ABSTRACT

At one point in the late 1990s, eleven of 15 member states of the European Union (EU) were governed by social democratic parties-on their own, as in the United Kingdom, or as the largest party in coalitions with the greens, liberals or, in some cases, smaller Christian democratic parties. ‘New’ social democracy appeared to have successfully refuted Ralf Dahrendorf’s judgement of 1979-80 that ‘the Social Democratic century has come to an end’.1 Dahrendorf had argued that the working-class milieu and hence social democracy’s core electoral support was deteriorating rapidly while globalization and the new neo-liberal reform agenda of deregulation, privatization and cutbacks in excessive welfare state spending were entirely incompatible with traditional social democratic values and policies.
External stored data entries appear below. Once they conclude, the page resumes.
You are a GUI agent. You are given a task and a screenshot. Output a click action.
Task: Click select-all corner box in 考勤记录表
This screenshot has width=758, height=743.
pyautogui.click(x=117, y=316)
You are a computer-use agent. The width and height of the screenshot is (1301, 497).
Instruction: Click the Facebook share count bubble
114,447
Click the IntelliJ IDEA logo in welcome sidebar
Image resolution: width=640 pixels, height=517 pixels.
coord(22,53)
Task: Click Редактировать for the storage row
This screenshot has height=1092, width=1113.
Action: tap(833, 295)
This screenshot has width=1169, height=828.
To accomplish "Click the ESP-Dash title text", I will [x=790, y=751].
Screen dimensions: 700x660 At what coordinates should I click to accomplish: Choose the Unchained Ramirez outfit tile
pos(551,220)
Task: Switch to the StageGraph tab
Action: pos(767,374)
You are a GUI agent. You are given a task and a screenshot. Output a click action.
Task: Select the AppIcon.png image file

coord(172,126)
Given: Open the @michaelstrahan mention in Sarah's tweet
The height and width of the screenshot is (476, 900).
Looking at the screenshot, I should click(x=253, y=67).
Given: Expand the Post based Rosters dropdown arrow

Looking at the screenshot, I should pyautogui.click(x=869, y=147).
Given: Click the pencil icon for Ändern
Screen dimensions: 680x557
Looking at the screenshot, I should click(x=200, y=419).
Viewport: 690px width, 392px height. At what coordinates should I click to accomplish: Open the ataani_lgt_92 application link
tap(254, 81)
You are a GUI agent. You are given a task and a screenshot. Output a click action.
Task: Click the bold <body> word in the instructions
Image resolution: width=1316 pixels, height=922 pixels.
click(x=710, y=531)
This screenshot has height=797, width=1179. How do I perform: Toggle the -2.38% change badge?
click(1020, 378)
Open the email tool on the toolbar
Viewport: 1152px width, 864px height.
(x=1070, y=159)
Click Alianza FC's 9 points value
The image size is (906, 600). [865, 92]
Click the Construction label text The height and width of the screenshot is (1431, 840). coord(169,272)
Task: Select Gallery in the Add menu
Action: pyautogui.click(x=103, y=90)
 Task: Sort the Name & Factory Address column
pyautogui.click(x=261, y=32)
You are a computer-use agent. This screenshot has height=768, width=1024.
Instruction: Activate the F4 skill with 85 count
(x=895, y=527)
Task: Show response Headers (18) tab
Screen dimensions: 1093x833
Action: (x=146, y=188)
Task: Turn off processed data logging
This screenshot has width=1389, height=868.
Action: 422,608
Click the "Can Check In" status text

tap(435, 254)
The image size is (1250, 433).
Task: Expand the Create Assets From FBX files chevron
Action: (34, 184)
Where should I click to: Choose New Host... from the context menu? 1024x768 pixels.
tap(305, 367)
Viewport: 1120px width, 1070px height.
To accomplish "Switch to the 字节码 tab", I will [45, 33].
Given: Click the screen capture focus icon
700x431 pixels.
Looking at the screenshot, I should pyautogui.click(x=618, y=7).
The return of social democracy to government and the rhetorical hype of the ‘Third Way’ seemed to suggest otherwise, however. Perhaps social democratic emphasis on social justice was compatible with more drastic economic restructuring and welfare state reform after all, if social democracy took up communitarian ideas and replaced dependency on guaranteed social security with a new societal solidarity built on ‘empowering’ active citizens as ‘stakeholders’. If any ideological tendency was in terminal decline, it seemed to be Christian democracy and centre-right parties that were unable to develop a new societal vision for the age of globalization at a time when their religious milieus were deteriorating at least as fast. After all, the Democrazia Cristiana (DC) as the dominant Italian political party for more than forty years, had collapsed and fallen apart in the wake of corruption scandals in the early 1990s. The German Christian Democratic/Christian Social Union (CDU/CSU) not only lost the chancellorship after 16 years in government in 1998, but also received the lowest vote in a national election since 1949, and the CDU became engulfed in 19992000 in a scandal about illegal party funding during Helmut Kohl’s leadership.